Retrocesso! Câmara aprova texto que libera a educação domiciliar

Foto: Agencia Câmara.

Na noite desta quarta (18), em regime de urgência, a Câmara aprovou o texto base do Projeto de Lei (PL) que regulamenta o ensino domiciliar no Brasil. Com isso, a tramitação do PL dispensou todas as formalidades regimentais e não passou por debate em nenhuma comissão.

O Plenário inicia a análise dos destaques apresentados pelos partidos nesta quinta-feira (19).  Estes destaques podem alterar partes do texto aprovado. Segundo a proposta, o estudante do ensino domiciliar precisa estar matriculado em instituição de ensino, que acompanhará seu aprendizado.

Pelo menos um dos pais ou responsáveis deverá ter escolaridade de nível superior ou em educação profissional tecnológica em curso reconhecido. A comprovação dessa formação deve ser apresentada perante a escola no momento da matrícula, quando também ambos os pais ou responsáveis terão de apresentar certidões criminais da Justiça federal e estadual ou distrital.

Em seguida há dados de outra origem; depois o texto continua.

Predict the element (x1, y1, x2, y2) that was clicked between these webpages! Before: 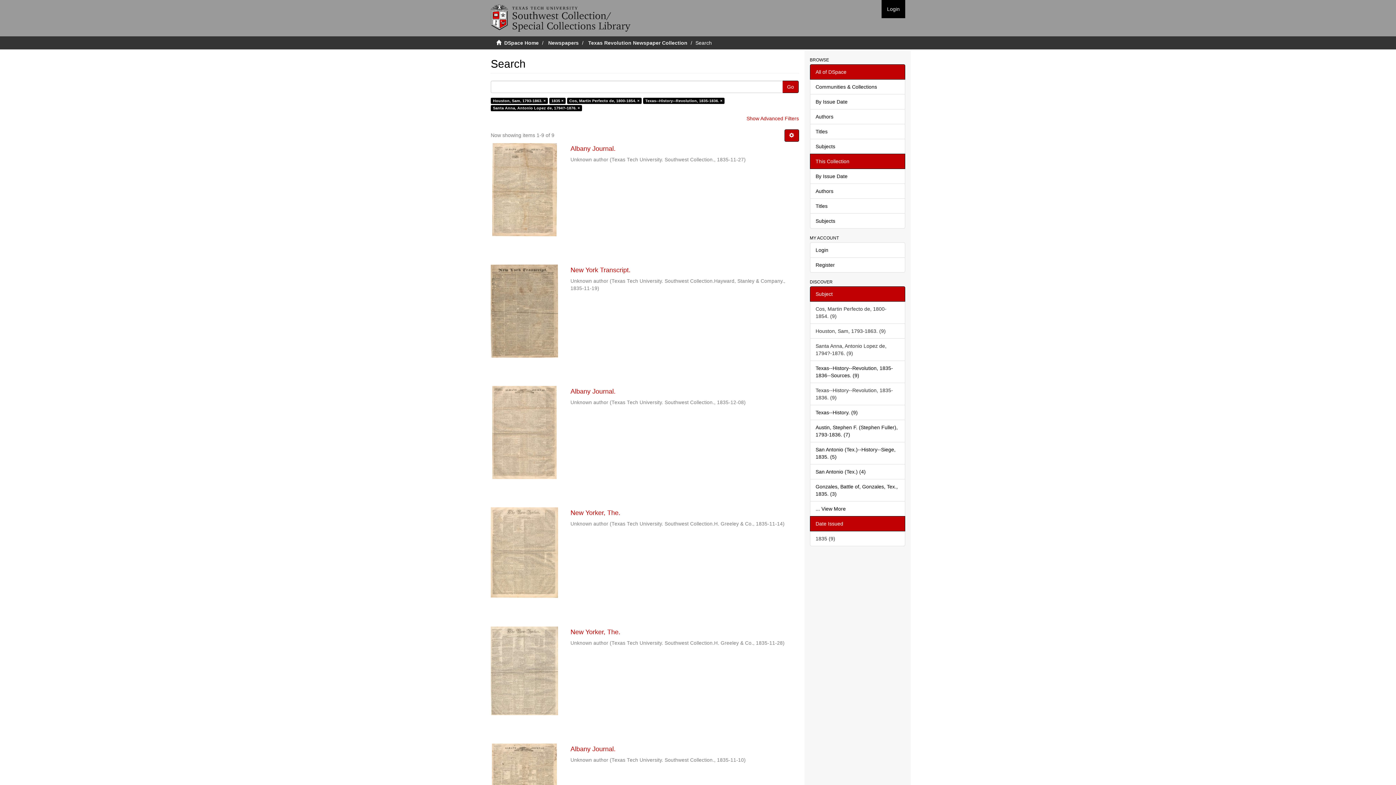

De autoria deputado Lincoln Portela (PL-MG)  e com relatoria da deputada Luisa Canzian (PSD-RR), o texto altera Lei de Diretrizes e Bases da Educação (LDB) e o Estatuto da Criança e do Adolescente (ECA).

De acordo com o PL, “é admitida a educação básica domiciliar, por livre escolha e sob a responsabilidade dos pais ou responsáveis legais pelos estudantes”. O Poder Público deverá atuar, junto aos pais ou responsáveis, “para garantir o desenvolvimento adequado da aprendizagem do estudante”.

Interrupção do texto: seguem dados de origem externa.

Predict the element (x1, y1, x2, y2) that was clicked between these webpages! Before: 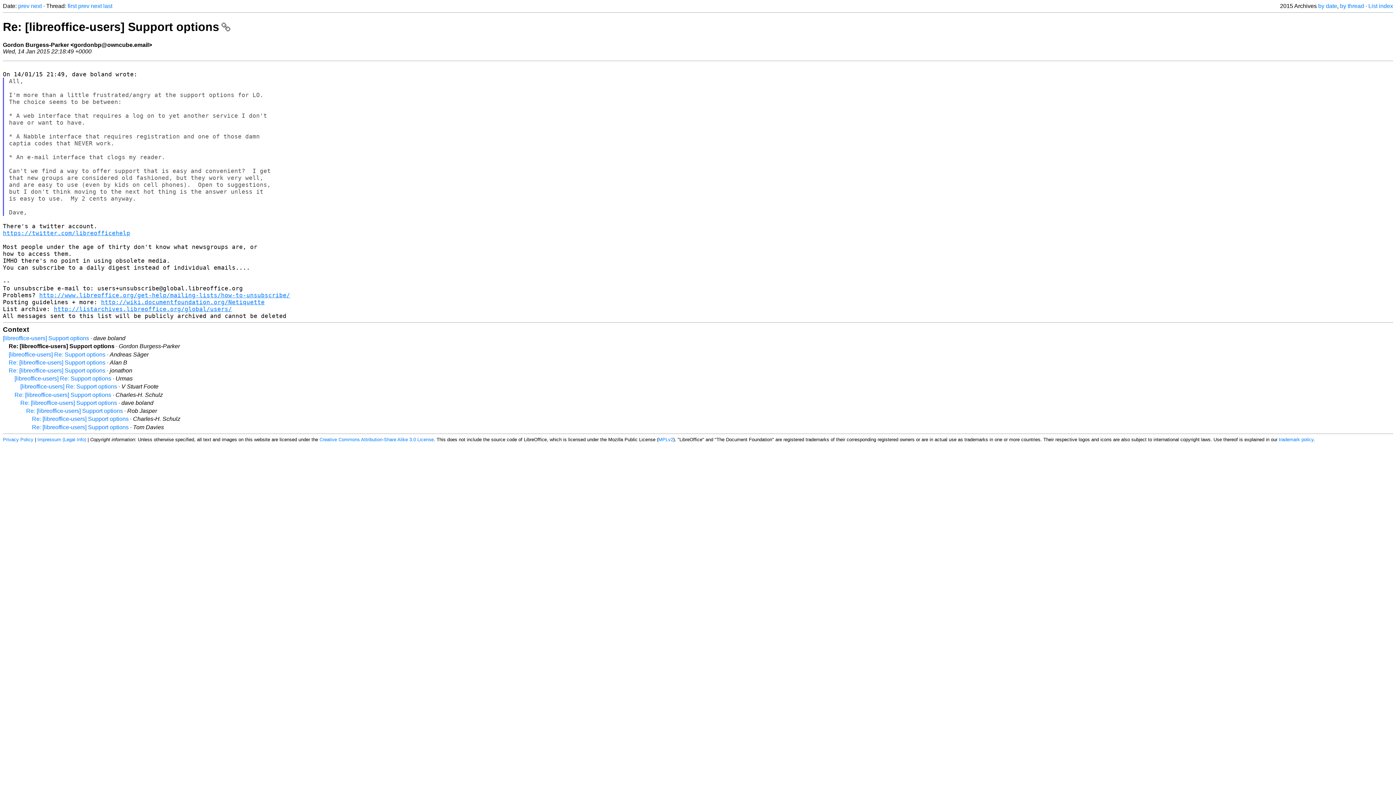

Para que a matrícula seja efetivada, deverá ser apresentado um plano pedagógico individual, proposto pelos pais ou pelos responsáveis legais e a caderneta de vacinação atualizada da criança ou do adolescente. Certidões criminais da Justiça Federal e da Justiça Estadual ou Distrital também devem ser submetidas ao Ministério da Educação.

Em nota técnica, a Campanha Nacional pelo Direito à Educação alerta que o Supremo Tribunal Federal (STF) já definiu que o ensino domiciliar é inconstitucional. “Nesses julgamentos unânimes, os ministros reconheceram missões político-pedagógicas à educação formal, dever imposto ao Estado para enfrentar padrões persistentes de violência, exclusão e discriminação de minorias, afastando o argumento da precedência do interesses dos pais.”

Para a Federação dos Trabalhadores no Serviço Público Municipal do Estado do Ceará (Fetamce) a medida é um grande retrocesso e pode gerar um verdadeiro caos no sistema de ensino, especialmente público. “A proposta aprovada pode ser um grande passo rumo ao fim da escola pública”, alertou a presidente da entidade, Enedina Soares.

A proposição também vai contra o interesse da maioria da população. Segundo dados levantados pelo Datafolha, o Brasil não quer o ensino domiciliar. Oito em cada dez brasileiros demonstram rejeição a essa modalidade de ensino.

“O país precisa de escolas equipadas, professores bem preparados e remunerados nas escolas públicas. Priorize investimento em educação de qualidade!”, acrescenta a diretora da Fetamce.

Já Jucélia Vargas, presidenta da Confederação dos Trabalhadores no Serviço Público Municipal (Confetam/CUT), avalia que votar o homeschooling no 18 de maio, Dia Nacional de Combate ao Abuso e à Exploração Sexual Infantil, foi um escárnio cruel. “Mais de 70% dos casos de violência sexual infantil acontecem dentro de casa e é na escola que os casos de abuso e maus tratos costumam ser descobertos. Essa aprovação tem muito interesse por trás. Já tem sistema de ensino homeschooling sendo vendido na internet. Sem contar o mercado de escolas não-formais (ilegais) que abrirão oferecendo homeschooling para as famílias, sem regulação adequada. Um verdadeiro desastre e retrocesso para a educação brasileira”, ressaltou.

Maioria da bancada do Ceará foi contra o homeschooling

A maioria da bancada de deputados federais do Ceará, 14 parlamentares, votou contra a medida. Somente o deputado Dr. Jaziel (PL), do partido de Bolsonaro, votou a favor da medida. Outros 7 estiveram ausentes da sessão (imagem).

O movimento sindical avalia que a pressão junto aos congressistas cearenses tem surtido efeito e evitado que o Ceará colabora, diretamente, para a aprovação de pautas bombas como esta. Mas as entidades apontam que é preciso ficar atento aos ausentes, que se abstiveram de assumir posição contra a medida.